You see, let me explain something: the mistake I notice often of some authors writing ‘strong female characters’ is that their end result is usually a mean, rude, controversial, one (or two) dimensional generalized ‘strong’ female character for the sake of being ‘strong’; a bully, you can even consider. I suppose that notion comes across this way and the way you described. I suppose this is what you mean, but correct me if I am wrong. Even so, the character should develop and grow but again, do you see how generalizations play a role, once again contributing to these problems from the last point to the second? Guess what… yes, even the third point.

True strength comes from within, and it shall be expressed in multiple (good, positive, motivational) forms…

And now my thoughts on your final point.

As you probably have noticed by now, I think generalizations are a huge factor and component to the core of the problem itself. In my first year of college when I took English 1101, my first professor always corrected me in my essays - to be aware of generalizations and to never use them.

Now I understand why.

It’s because it can lead to things like these. For example, that’s why they are often negative because the characters are almost never unique individuals but a representation of a vision that a lot of people have been taught by many things. We are all unique ourselves; why not our characters and most importantly why not our writing? Even if you use a generalization, it again, shouldn’t be glorified or praised.

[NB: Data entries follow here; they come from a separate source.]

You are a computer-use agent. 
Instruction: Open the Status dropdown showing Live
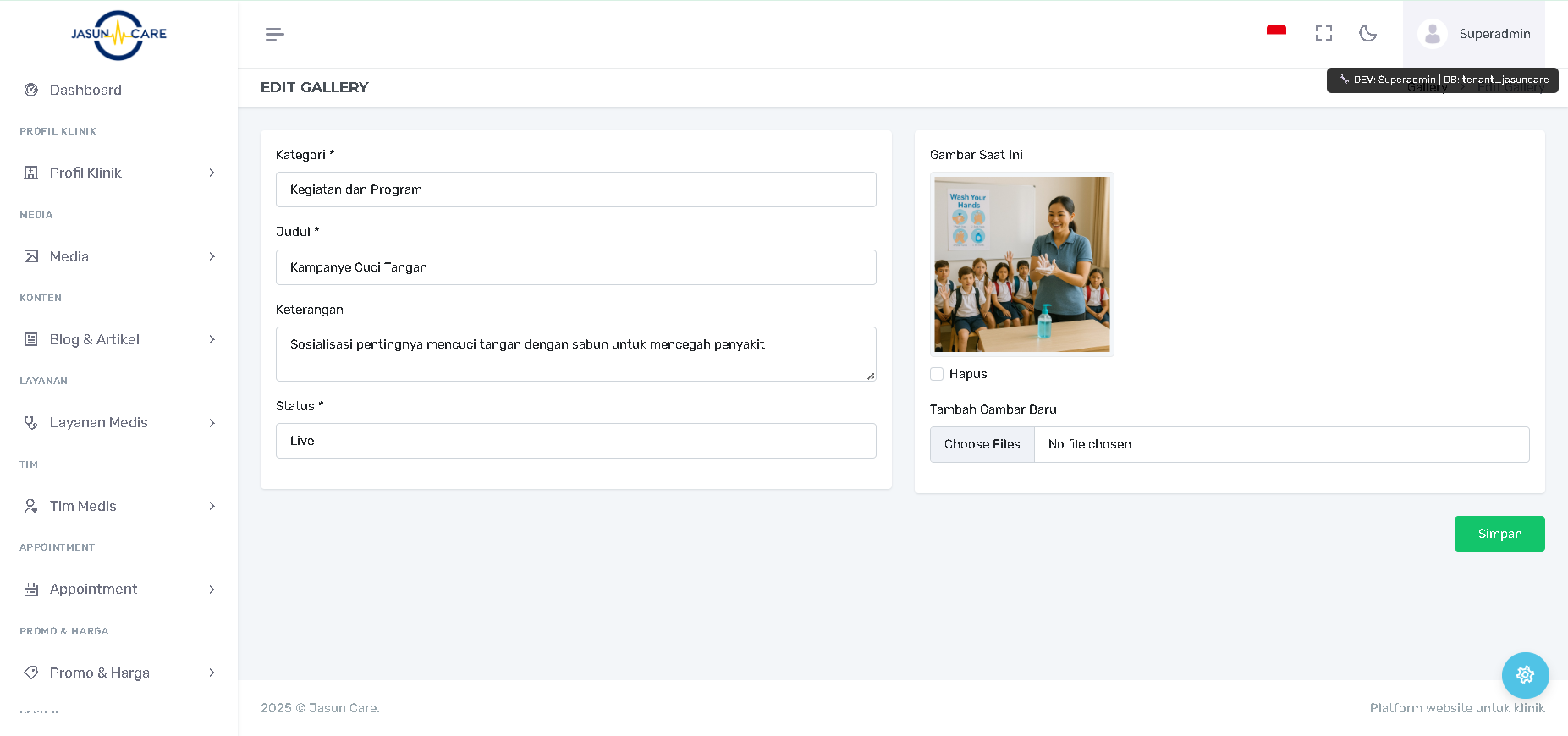tap(575, 441)

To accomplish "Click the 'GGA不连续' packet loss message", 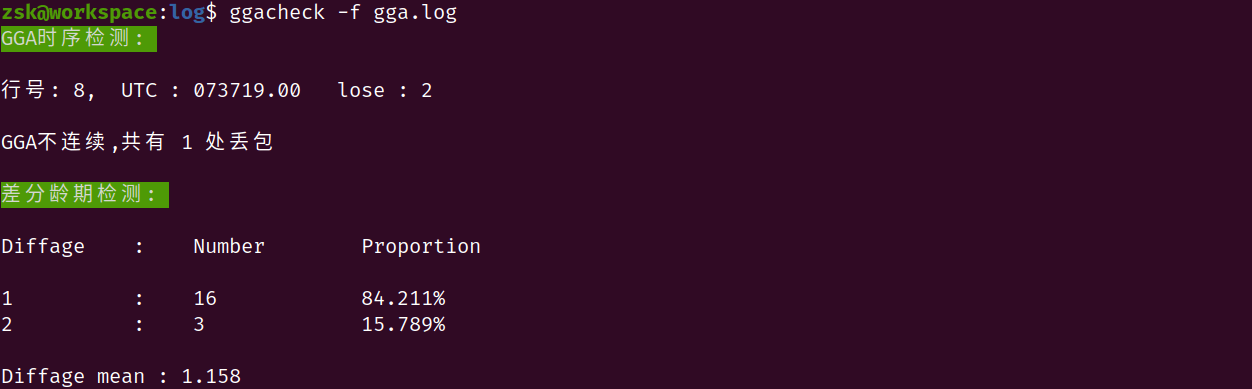I will point(137,143).
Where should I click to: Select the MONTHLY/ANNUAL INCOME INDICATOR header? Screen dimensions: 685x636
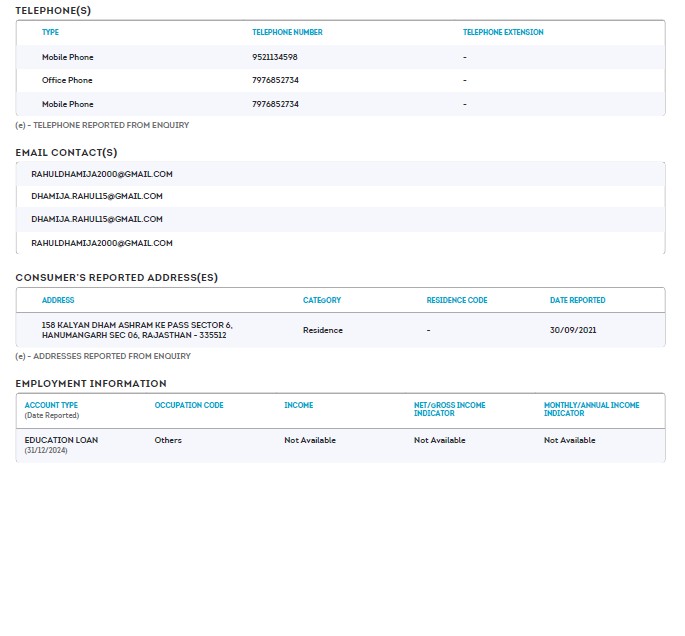pyautogui.click(x=591, y=409)
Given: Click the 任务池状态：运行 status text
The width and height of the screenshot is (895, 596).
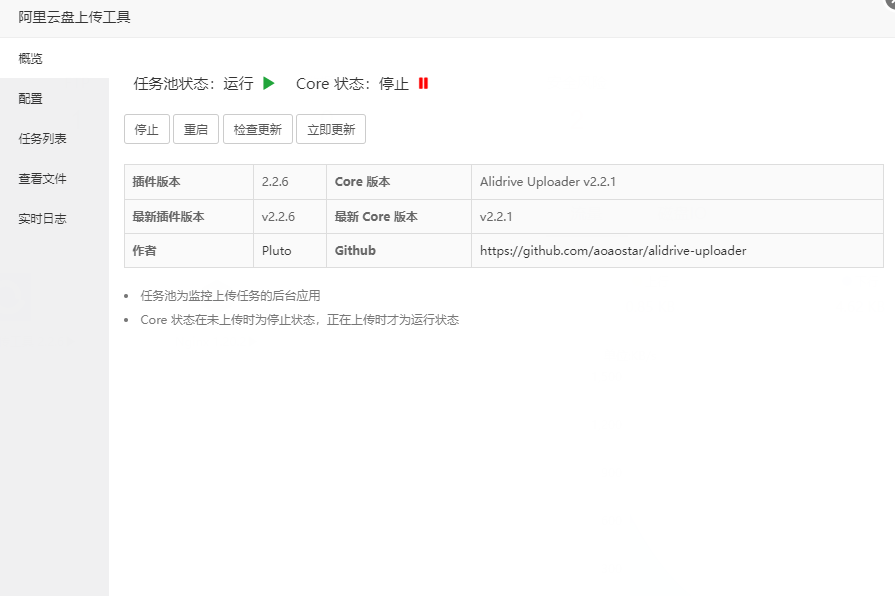Looking at the screenshot, I should pos(193,84).
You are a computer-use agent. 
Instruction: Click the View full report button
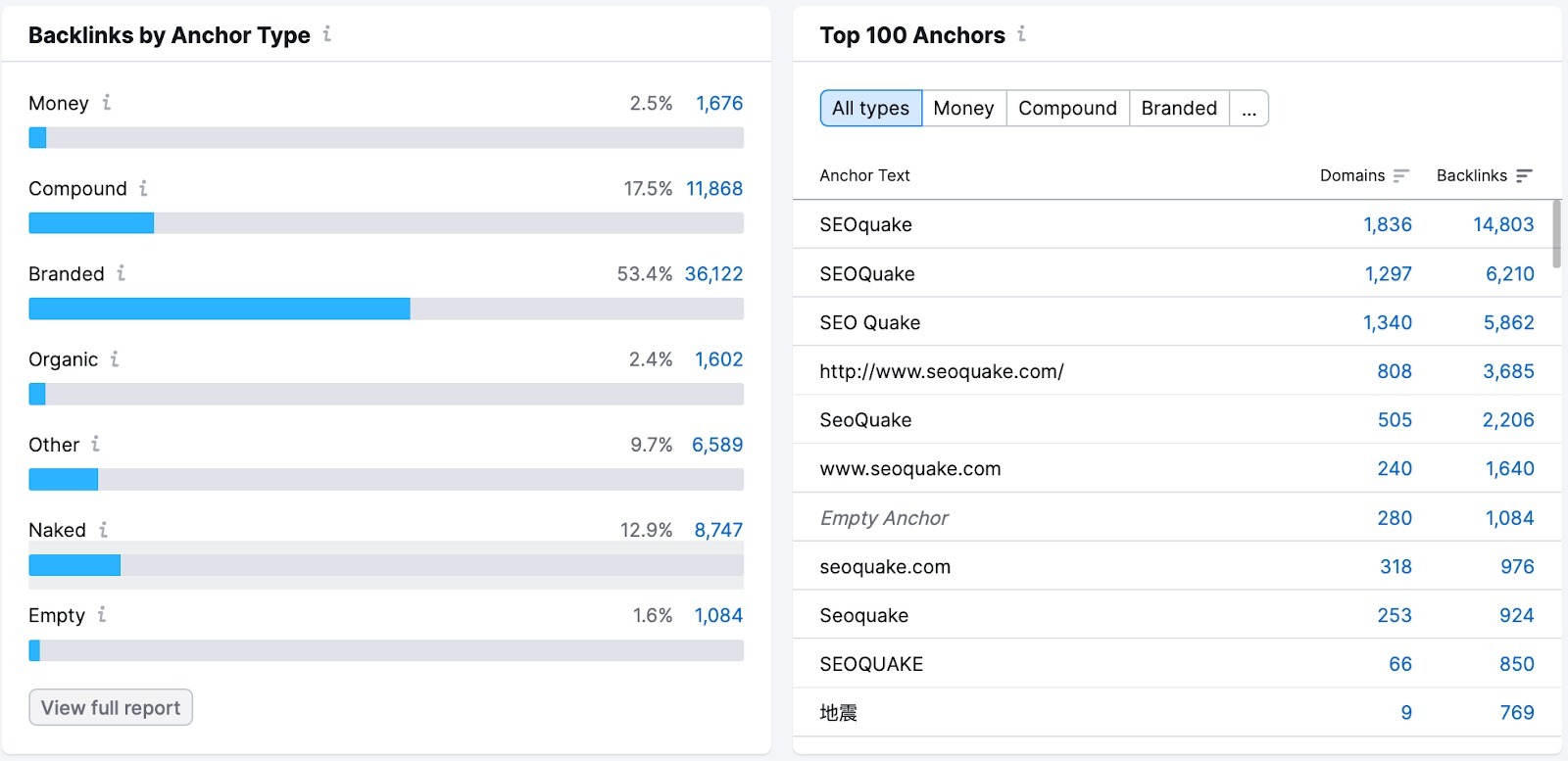click(110, 707)
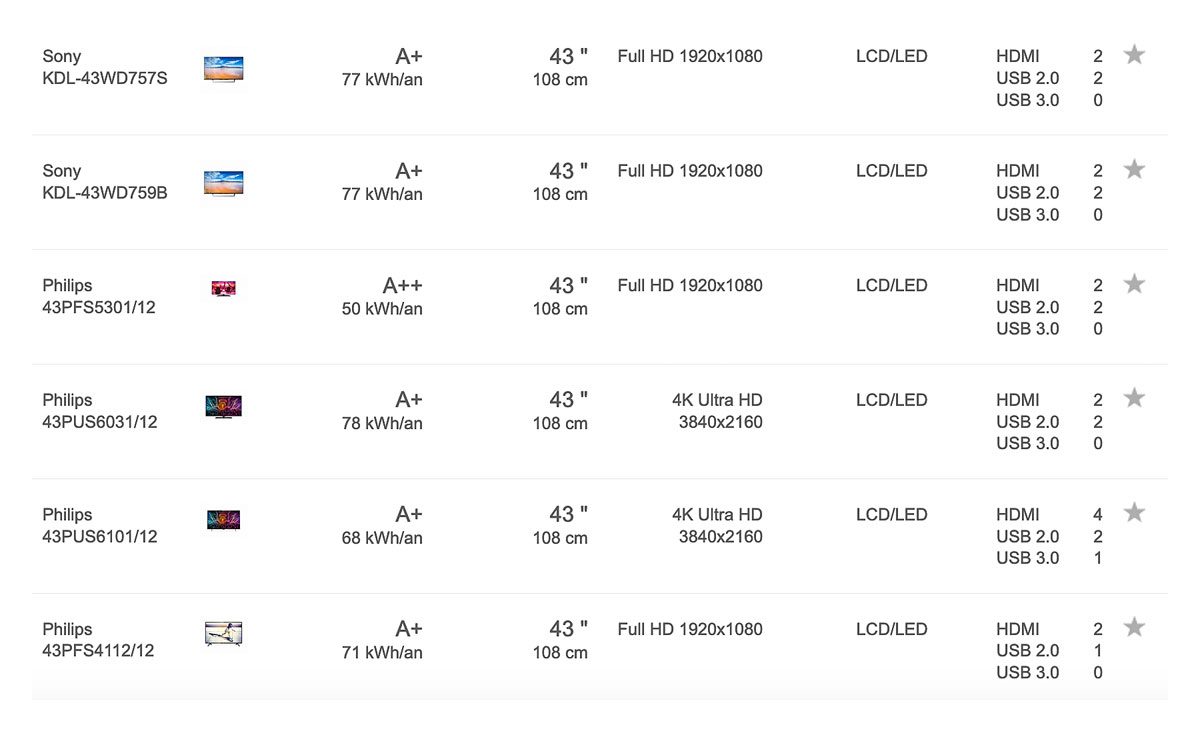Select the Philips 43PFS4112/12 TV image
Viewport: 1200px width, 733px height.
(x=224, y=634)
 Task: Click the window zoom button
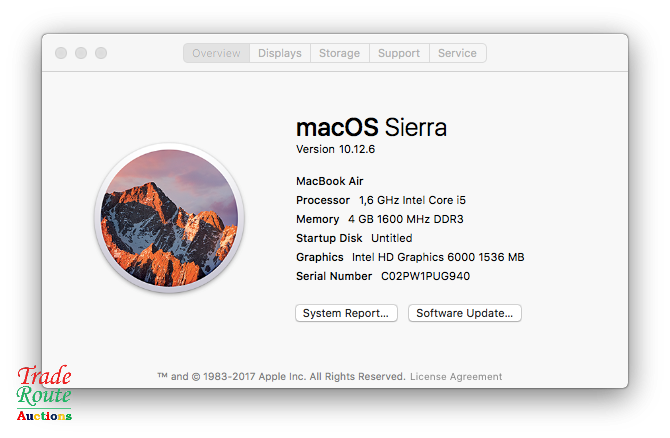point(101,53)
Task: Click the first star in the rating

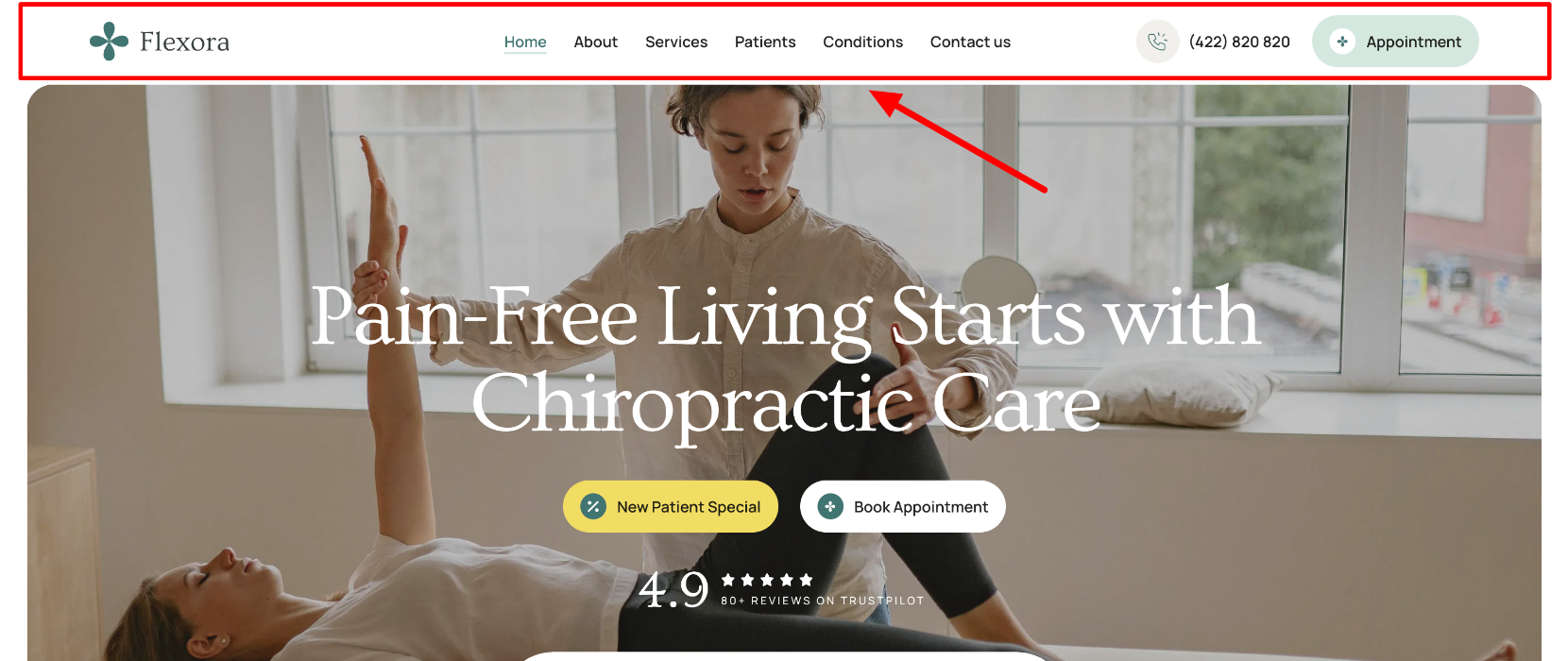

There is a lot that can be done about generalization and generalising statements… sure, it’s trendy but that doesn’t mean we can’t help with the problem. It all starts with the learning process, from what we teach from generation to generation, and how we teach it, etc. A good place to start would be to stop using generalizations and to teach and educate that all people are unique, and not everyone is the same. I don’t think generalizations should be practiced either; I agree. We must set the example; that’s the least that can be done.

We are humans, and we make mistakes.

But we should also learn from them.


#11

Ugh yes the bad boy relationships are so unhealthy, I haven’t read any stories like that in awhile though mainly because I’ve been reading stories where the guy is actually a good person and not bothering with choosing stories that feature bad boys.

As for the whole masculine toxicity I couldn’t agree more, I forgot to add that in my initial post so thanks for bringing it up.

In one of the stories I read the author added a conversation between the characters where they discussed that sexism against males doesn’t exist and that was my favourite story, still is. However I do not under any circumstances agree with that.